## Task objective
Express the items below, everything from the line containing "The width and height of the screenshot is (1125, 1787)." down to the line containing "coord(1071,1287)", as a two-column CSV with the columns request and answer. Give one row per item, put each value in a single quoted field with line breaks turned into spaces, and leave the pictures out.

>> Start Records shown

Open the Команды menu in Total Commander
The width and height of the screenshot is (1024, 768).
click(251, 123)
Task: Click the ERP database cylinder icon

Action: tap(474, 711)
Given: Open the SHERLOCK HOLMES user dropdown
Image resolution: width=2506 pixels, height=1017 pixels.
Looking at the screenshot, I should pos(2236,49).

>> End Records shown
>> Start Records shown

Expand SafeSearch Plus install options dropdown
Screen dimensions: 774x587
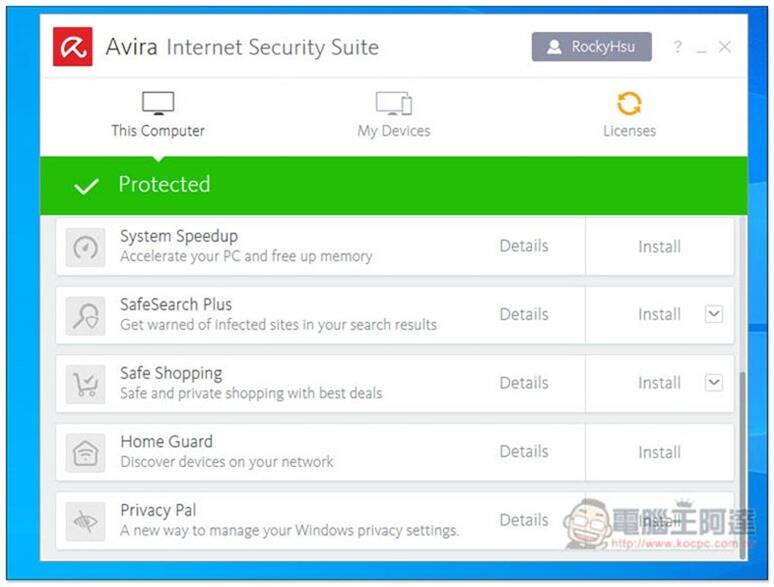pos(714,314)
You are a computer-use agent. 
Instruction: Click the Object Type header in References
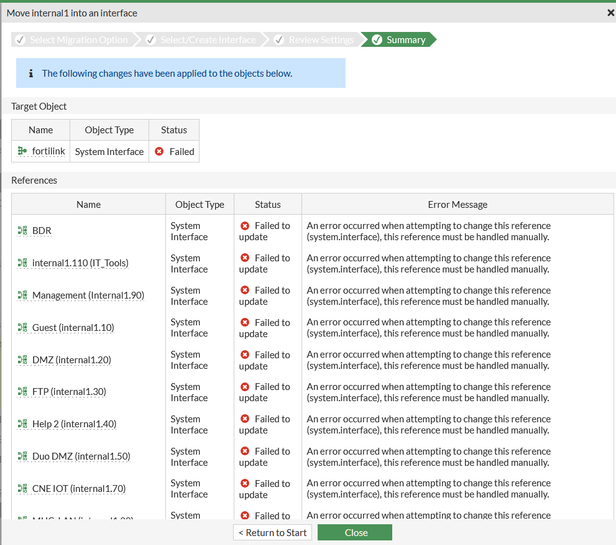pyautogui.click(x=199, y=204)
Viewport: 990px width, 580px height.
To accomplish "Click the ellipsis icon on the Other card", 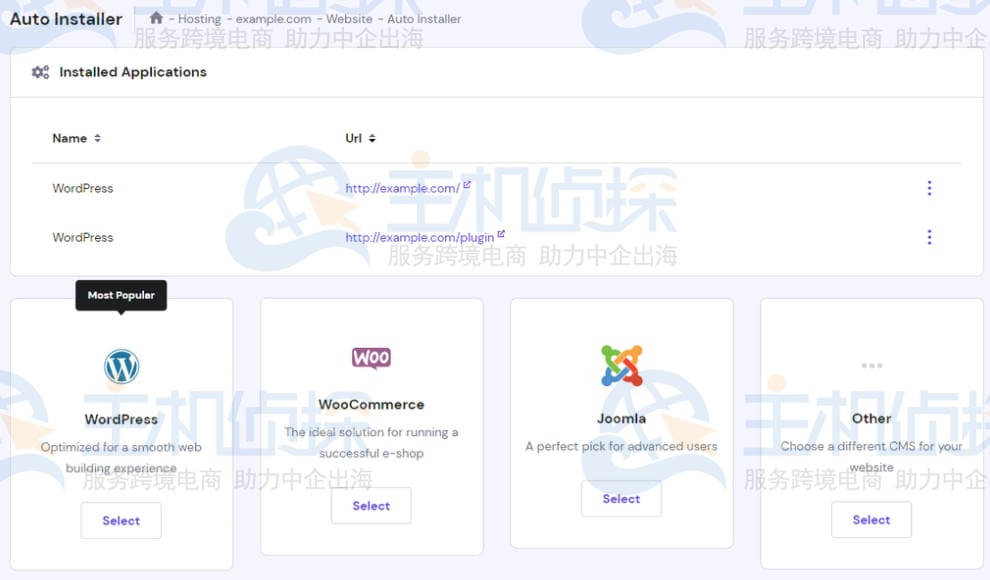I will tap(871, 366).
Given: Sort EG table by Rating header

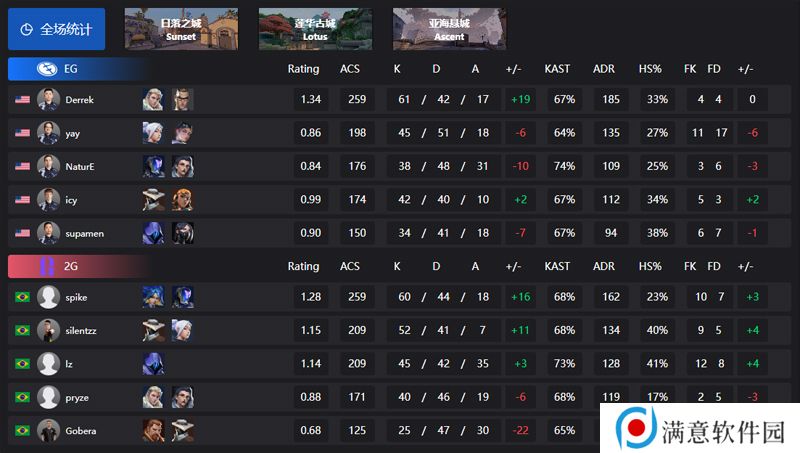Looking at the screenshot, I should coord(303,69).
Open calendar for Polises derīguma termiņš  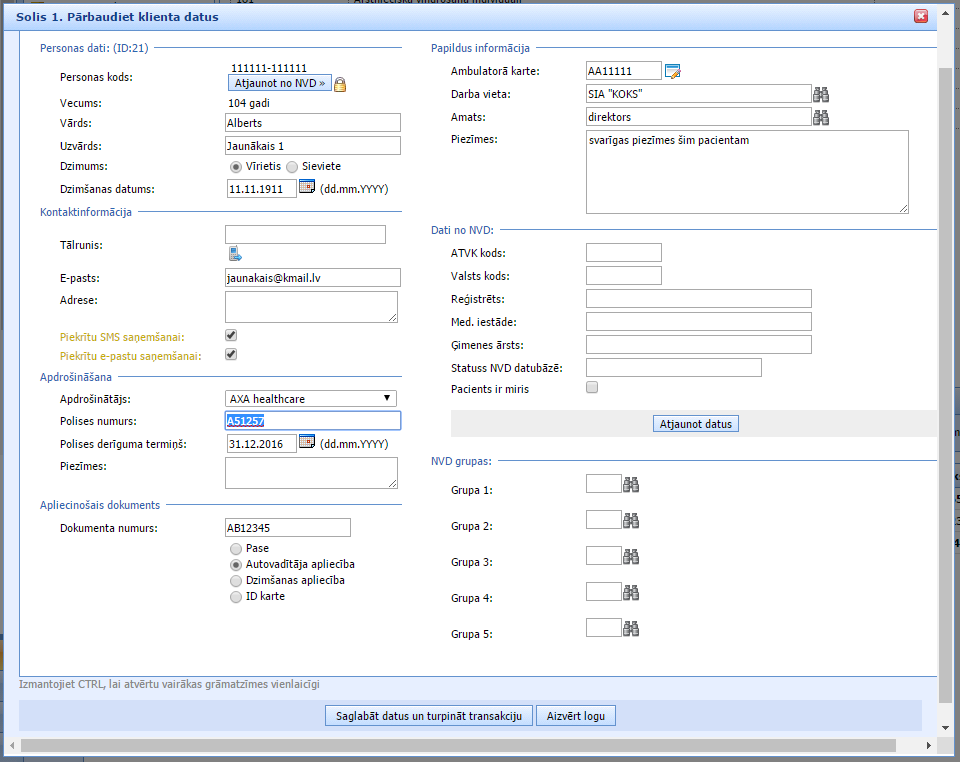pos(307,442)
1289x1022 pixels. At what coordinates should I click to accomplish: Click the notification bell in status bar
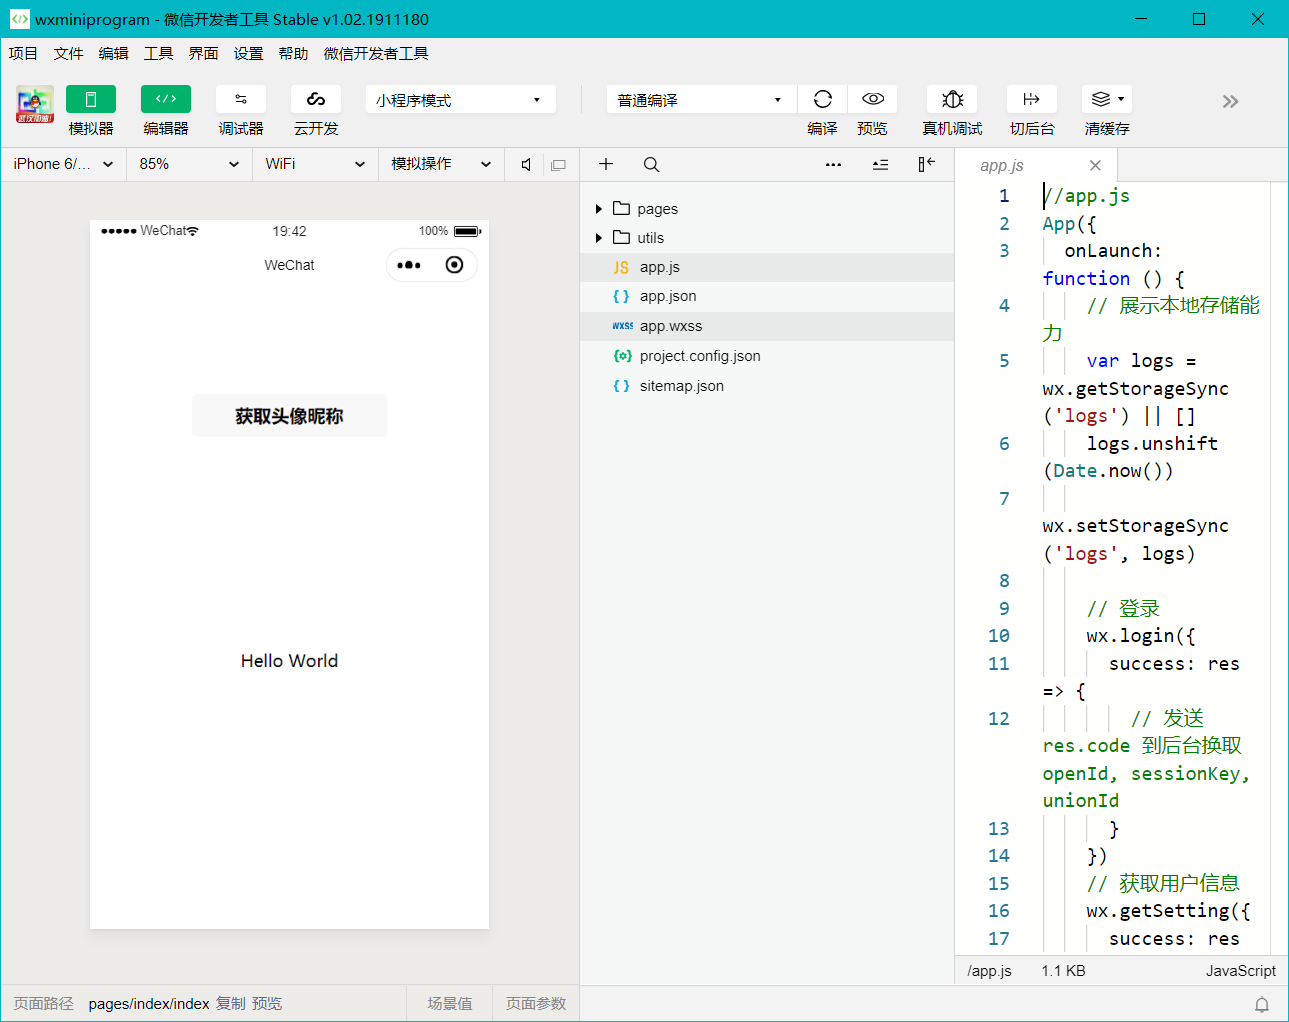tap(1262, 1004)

>> End Records shown
>> Start Records shown

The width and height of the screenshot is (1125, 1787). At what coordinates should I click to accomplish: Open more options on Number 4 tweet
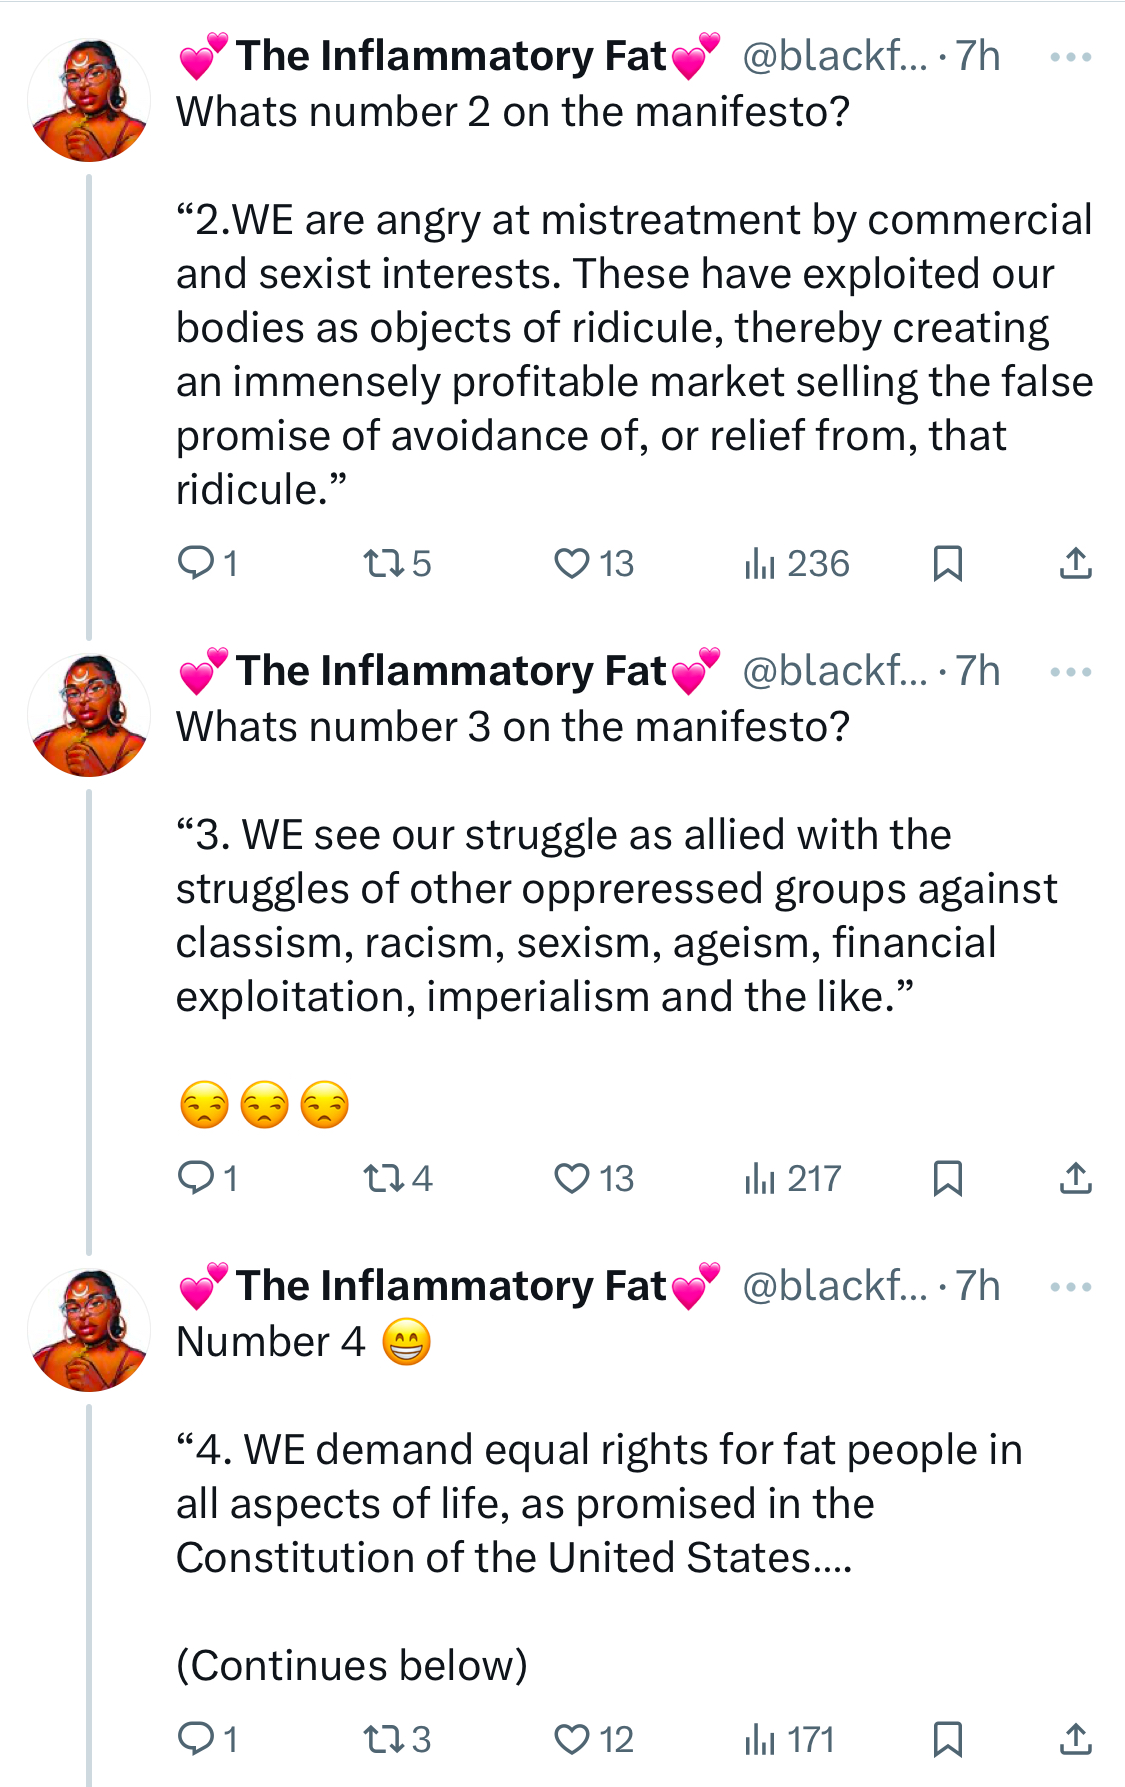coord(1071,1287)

>> End Records shown

## Response for this exercise
request,answer
"The width and height of the screenshot is (1125, 1787). At what coordinates should I click to accomplish: Open more options on Number 4 tweet","coord(1071,1287)"